* **Work to be completed**
Comb through the entries for "Share" and pull out each line that holds it.

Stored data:
====================

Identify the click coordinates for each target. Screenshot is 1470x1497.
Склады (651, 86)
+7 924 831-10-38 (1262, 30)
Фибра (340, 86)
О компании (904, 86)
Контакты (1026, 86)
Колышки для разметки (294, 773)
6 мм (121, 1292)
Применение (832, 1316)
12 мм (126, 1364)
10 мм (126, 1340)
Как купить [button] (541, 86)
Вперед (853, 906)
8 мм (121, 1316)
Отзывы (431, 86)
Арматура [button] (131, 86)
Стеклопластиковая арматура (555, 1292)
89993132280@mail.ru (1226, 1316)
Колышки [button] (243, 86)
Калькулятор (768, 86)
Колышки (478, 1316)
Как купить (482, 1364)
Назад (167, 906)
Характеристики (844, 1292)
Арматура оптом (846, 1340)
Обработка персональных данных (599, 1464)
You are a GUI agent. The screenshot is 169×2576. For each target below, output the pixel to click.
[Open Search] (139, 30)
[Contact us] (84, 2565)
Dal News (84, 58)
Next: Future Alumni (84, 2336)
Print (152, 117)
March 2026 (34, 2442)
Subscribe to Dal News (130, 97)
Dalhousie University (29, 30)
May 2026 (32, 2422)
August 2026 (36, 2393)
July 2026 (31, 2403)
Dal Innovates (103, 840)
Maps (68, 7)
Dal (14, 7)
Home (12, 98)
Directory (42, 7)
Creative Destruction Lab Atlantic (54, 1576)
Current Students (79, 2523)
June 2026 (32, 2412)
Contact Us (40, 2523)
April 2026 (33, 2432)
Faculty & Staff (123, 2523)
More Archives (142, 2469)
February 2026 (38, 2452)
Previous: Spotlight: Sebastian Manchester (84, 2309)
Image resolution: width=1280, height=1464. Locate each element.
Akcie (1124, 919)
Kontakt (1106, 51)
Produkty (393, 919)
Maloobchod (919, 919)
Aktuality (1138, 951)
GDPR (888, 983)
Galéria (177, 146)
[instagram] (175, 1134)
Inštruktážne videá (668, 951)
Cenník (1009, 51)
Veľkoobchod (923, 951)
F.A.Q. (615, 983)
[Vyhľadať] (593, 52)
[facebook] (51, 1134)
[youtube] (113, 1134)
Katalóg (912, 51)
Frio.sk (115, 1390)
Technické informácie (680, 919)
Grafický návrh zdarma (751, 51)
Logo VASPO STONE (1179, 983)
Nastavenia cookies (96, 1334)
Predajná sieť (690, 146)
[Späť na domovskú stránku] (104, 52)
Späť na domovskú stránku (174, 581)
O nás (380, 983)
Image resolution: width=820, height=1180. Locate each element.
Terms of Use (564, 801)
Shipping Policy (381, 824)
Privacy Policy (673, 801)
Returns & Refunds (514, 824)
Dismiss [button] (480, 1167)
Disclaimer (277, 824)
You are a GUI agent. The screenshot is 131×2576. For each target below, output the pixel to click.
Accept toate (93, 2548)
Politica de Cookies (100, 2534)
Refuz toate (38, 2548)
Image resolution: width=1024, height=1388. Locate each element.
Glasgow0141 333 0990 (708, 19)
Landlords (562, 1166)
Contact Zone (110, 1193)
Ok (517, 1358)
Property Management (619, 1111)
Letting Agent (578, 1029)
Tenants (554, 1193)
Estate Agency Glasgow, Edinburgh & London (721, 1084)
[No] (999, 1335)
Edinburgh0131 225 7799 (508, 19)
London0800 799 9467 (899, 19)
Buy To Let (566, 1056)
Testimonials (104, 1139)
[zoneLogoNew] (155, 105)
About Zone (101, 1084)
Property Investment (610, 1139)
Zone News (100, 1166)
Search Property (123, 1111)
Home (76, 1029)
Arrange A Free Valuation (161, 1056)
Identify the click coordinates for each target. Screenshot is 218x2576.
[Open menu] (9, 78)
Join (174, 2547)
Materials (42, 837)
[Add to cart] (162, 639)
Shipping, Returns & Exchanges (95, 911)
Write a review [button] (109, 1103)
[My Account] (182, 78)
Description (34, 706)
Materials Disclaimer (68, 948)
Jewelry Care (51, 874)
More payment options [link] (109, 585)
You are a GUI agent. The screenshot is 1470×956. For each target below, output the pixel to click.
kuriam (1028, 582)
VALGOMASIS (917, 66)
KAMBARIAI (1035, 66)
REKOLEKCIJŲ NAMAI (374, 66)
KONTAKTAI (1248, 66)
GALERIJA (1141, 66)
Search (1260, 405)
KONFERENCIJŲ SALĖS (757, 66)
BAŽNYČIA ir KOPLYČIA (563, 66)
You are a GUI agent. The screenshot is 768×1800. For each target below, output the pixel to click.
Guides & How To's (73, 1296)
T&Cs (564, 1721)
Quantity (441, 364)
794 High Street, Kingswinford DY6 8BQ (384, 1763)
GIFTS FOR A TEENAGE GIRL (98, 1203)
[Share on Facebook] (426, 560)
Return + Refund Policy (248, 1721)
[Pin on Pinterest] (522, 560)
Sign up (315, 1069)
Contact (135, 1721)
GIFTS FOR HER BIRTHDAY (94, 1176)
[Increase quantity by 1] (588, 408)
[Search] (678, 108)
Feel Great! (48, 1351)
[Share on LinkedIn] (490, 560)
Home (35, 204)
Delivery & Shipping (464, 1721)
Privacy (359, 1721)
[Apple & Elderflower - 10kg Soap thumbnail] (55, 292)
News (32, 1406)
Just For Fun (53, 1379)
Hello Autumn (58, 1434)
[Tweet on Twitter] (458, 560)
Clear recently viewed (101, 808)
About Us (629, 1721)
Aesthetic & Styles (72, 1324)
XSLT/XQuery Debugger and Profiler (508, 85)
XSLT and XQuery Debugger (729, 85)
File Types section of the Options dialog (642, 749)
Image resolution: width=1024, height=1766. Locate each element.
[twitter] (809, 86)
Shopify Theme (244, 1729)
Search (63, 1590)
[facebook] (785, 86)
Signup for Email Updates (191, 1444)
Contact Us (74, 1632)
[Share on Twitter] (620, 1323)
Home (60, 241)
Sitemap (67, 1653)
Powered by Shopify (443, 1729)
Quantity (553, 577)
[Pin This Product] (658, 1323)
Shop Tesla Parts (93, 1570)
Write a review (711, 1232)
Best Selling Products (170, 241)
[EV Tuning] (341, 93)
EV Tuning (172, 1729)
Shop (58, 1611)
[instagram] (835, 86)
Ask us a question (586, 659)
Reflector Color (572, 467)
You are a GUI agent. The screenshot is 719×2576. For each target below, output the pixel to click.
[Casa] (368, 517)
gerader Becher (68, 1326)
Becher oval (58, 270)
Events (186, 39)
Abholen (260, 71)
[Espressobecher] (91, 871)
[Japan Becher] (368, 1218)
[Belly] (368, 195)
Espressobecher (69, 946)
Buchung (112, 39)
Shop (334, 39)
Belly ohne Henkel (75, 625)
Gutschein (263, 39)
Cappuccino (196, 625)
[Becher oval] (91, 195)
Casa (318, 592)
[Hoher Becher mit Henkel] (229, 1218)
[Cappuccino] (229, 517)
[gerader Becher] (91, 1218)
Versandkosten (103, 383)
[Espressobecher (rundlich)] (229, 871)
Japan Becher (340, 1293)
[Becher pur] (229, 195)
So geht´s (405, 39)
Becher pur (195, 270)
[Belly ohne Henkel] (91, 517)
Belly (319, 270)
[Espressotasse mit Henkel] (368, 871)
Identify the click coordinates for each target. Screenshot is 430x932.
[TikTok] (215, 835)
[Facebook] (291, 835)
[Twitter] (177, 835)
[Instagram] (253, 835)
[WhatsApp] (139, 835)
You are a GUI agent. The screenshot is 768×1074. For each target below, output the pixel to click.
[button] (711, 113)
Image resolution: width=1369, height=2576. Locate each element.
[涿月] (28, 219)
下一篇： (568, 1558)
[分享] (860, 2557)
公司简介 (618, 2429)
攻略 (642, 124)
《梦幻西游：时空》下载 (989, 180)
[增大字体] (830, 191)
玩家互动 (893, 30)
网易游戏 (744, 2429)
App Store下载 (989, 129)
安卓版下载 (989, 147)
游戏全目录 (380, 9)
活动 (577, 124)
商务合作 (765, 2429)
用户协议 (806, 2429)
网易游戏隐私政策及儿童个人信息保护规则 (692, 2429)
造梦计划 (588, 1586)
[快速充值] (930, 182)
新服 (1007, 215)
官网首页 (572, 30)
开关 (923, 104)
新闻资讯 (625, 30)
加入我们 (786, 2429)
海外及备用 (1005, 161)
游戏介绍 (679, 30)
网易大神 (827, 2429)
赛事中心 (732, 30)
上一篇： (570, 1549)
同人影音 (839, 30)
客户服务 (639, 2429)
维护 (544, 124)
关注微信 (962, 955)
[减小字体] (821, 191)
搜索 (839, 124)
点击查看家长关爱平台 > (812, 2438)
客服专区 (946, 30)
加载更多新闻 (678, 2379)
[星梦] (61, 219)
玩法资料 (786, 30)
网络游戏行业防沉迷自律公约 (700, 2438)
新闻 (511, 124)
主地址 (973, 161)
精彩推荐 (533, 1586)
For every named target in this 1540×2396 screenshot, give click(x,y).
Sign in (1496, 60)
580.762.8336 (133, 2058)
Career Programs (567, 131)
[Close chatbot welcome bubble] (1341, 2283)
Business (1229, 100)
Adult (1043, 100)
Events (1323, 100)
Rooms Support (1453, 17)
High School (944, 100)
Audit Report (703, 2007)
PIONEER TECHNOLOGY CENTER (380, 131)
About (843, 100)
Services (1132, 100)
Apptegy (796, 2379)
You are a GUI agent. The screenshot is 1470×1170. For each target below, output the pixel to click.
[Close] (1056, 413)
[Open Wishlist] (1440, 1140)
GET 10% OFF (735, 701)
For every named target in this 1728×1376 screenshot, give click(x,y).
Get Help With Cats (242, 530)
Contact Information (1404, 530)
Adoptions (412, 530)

====================

* **Exercise response**
[Share on Facebook] (426, 560)
[Share on LinkedIn] (490, 560)
[Share on Twitter] (620, 1323)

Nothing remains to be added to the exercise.